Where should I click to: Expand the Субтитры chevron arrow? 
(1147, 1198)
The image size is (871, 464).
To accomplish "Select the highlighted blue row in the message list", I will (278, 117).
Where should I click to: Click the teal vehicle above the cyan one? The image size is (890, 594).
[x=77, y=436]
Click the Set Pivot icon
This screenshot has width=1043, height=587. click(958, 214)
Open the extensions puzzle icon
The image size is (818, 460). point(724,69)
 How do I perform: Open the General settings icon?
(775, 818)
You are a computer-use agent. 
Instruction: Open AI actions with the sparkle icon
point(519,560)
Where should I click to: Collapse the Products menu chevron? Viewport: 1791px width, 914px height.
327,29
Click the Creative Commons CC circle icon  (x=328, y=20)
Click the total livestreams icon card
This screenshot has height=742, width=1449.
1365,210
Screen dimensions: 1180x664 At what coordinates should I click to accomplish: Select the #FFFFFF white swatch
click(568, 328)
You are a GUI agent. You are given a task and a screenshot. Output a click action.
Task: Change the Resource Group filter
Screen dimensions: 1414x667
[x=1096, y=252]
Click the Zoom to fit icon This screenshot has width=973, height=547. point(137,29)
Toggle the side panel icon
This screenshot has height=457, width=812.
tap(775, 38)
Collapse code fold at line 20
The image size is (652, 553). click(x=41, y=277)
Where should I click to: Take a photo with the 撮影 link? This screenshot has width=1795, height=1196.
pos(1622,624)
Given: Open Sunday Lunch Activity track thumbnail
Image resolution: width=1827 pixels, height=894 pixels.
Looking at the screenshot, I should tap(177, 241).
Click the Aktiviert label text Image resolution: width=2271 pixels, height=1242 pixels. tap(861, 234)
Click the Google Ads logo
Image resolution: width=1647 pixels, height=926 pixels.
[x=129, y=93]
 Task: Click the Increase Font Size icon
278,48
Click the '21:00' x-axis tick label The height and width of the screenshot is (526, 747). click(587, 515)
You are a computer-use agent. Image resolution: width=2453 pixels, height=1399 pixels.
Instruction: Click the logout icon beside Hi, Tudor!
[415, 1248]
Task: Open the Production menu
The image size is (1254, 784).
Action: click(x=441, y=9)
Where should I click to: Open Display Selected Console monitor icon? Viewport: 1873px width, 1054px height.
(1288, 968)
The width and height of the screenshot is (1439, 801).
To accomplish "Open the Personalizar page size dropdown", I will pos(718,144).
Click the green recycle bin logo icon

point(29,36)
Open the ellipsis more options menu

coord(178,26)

- _Problem details_
Retype exactly the lines above, from the one with "Open the extensions puzzle icon" through the one with "Task: Change the Resource Group filter", inclusive.

- _Solution to this problem_
Open the extensions puzzle icon
The image size is (818, 460). point(724,69)
 How do I perform: Open the General settings icon?
(775, 818)
You are a computer-use agent. 
Instruction: Open AI actions with the sparkle icon
point(519,560)
Where should I click to: Collapse the Products menu chevron? Viewport: 1791px width, 914px height.
327,29
Click the Creative Commons CC circle icon  (x=328, y=20)
Click the total livestreams icon card
This screenshot has height=742, width=1449.
1365,210
Screen dimensions: 1180x664 At what coordinates should I click to accomplish: Select the #FFFFFF white swatch
click(568, 328)
You are a GUI agent. You are given a task and a screenshot. Output a click action.
Task: Change the Resource Group filter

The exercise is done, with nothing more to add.